In reporting its third quarter financial results, HSBC Holdings plc (NYSE:HBC) (ADR) announced that it was reserving an additional $800 million in relation to ongoing U.S. anti‐money laundering, Bank Secrecy Act and Office of Foreign Assets Control investigations. The Office of Foreign Assets Control (OFAC) investigation relates to transactions involving Iranian and other parties subject to OFAC economic sanctions.
This brings the total amount reserved to $1.5 billion, and it is feared actual financial losses could be significantly higher and also that criminal charges could be filed.
In a message from Group Chief Executive Stuart Gulliver and a related Interim Management Statement for the third quarter, management noted that they were “actively engaged in discussions with the relevant authorities regarding steps to achieve a resolution, including potential fines, penalties and forfeitures, although no agreement has yet been reached.” The wide discretion U.S. authorities have in resolving such issues, along with other factors discussed below, make it difficult to estimate what the final losses will be.

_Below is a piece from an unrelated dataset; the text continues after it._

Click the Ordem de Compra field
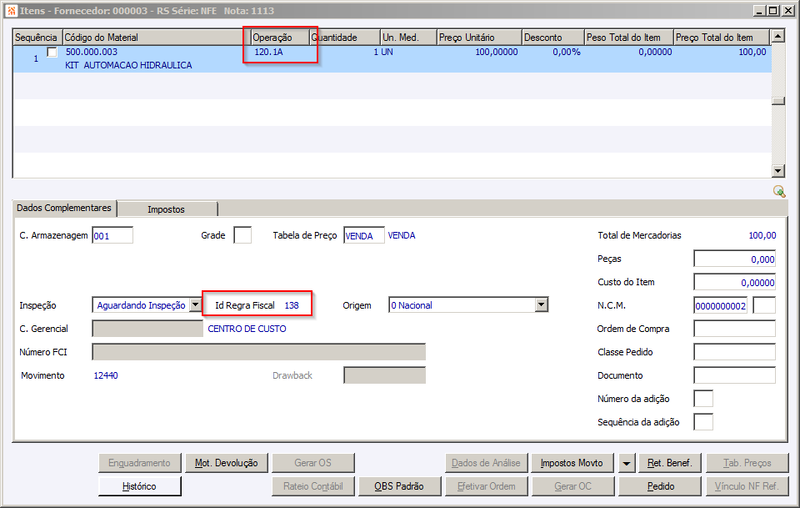The image size is (800, 508). (734, 328)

Another complicating factor is the sheer number of government agencies involved in the investigations. In addition to the OFAC, the U.S. Department of Justice, the Federal Reserve, the Office of the Comptroller of the Currency, the US Department of Treasury’s Financial Crimes Enforcement Network and the New York County District Attorney’s Office are involved. Each assesses its own penalties and “amounts paid to one agency may or may not be offset against or otherwise taken into account in determining amounts payable to other agencies.”
All these factors introduce a high degree of uncertainty to any attempts to estimate the final costs for HSBC.